Lab 3B - Confound it all!

Directions: Follow along with the slides and answer the questions in bold font in your journal.

Finding data in new places

  • Since your first forays into doing data science, you've used data from two-sources:

    – Built-in datasets from RStudio.

    – Campaign data from IDS Campaign Manager.

  • Data can be found in many other places though, especially online.

  • In this lab, we'll read an observational study dataset from a website.

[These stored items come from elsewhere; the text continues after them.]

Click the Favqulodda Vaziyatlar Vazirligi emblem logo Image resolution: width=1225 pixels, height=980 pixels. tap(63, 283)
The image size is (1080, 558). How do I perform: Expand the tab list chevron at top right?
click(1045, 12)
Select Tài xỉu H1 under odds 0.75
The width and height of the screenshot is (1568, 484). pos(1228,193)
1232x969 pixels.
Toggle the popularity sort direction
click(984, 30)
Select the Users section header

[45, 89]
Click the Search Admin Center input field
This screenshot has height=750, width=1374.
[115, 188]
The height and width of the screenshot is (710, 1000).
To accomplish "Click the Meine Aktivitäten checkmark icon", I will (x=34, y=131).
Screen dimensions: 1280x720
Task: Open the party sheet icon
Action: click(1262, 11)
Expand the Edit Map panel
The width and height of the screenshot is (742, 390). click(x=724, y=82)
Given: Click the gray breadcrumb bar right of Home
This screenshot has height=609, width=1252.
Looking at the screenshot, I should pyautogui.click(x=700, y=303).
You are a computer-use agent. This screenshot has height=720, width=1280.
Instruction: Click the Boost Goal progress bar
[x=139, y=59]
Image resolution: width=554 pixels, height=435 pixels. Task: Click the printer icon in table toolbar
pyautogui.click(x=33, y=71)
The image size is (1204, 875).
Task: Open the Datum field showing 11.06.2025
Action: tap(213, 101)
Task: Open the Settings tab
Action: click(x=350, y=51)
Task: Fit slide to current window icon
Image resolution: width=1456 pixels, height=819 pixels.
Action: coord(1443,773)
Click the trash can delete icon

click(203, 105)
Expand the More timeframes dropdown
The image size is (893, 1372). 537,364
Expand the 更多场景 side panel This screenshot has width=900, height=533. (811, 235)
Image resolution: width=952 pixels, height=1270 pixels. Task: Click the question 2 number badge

    – We'll use this data to then explore what factors are associated with a person's lung capacity.

Our new data

  • You can find the data online here:

    – (Right-click and select Open in New Window)
    http://gh.idsucla.org/ids_labs/extras/webdata/fev.dat.txt

  • Variables that were measured include:

    – Age in years.

    – Lung capacity, measured in liters.

    – The youth's heights, in inches

    – Genders; "1" for males, "0" for females.

    – Whether the participant was a smoker, "1", or non-smoker "0".

Importing our data

  • Rather than export-ing the data and then upload-ing and importing-ing it, we'll pull the data straight from the webpage into R.

  • Click on the Import Dataset button under the Environment tab.

    – Then click on the From CSV option.

    – Type or copy/paste the URL into the box and then hit Update.

  • Before importing, change the following Import Options:

    – Name: lungs

    Uncheck the First Row as Data box

    Change Delimiter to Whitespace

About the data

  • The data come from the Forced Expiratory Volume (FEV) study that took place in the late 1970's.

    – The observations come from a sample of 654 youths, aged 3 to 19, in/around East Boston.

    – Researchers were interested in answering the research question:

    What is the effect of childhood smoking on lung health?

Cleaning your data

  • Now that we've got the data loaded, we need to clean it to get it ready for use (Look at lab 1F for help). Specifically:

    – We want to name the variables: "age", "lung_cap", "height", "gender","smoker", in that order.

    – Change the type of variable for gender and smoker from numeric to character.

  • After changing the variable types for gender and smoker:

    – For gender, use recode to change "1" to "Male" and "0" to "Female".

    – For smoker, use recode to change "1" to "Yes" and "0" to "No".

Analyzing our data

  • Our lungs data is from an observational study.

  • Write down a reason the researchers couldn't use an experiment to test the effects of smoking on children's lungs.

  • Observational studies are often helpful for analyzing how variables are related:

  • Do you think that a person's age affects their lung capacity? Make a sketch of what you think a scatterplot of the two variables would look like and explain.

  • Use the lungs data to create an xyplot of age and lung_cap.

    Interpret the plot and describe why the relationship between the two variables makes sense.

Smoking and lung capacity

  • Make a plot that can be used to answer the statistical question:

    Do people who smoke tend to have lower lung capacity than those who do not smoke?

  • Use your plot to answer the question.

    Were you surprised by the answer? Why?

    Can you suggest a possible confounding factor that might be affecting the result?

Let's compare

  • Create three subsets of the data:

    – One that includes only 13 year olds ...

    – One that includes only 15 year olds ...

    – and one that includes only 17 year olds.

  • Make a plot that compares the lung capacity of smokers and non-smokers for each subset.

  • How does the relationship between smoking and lung capacity change as we increase the age from 13 to 15 to 17?

Sum it up!

  • Does smoking affect lung capacity? If so, how?

    – Support your answers with appropriate plots.

    – Explain why you included the variables you used in your plots.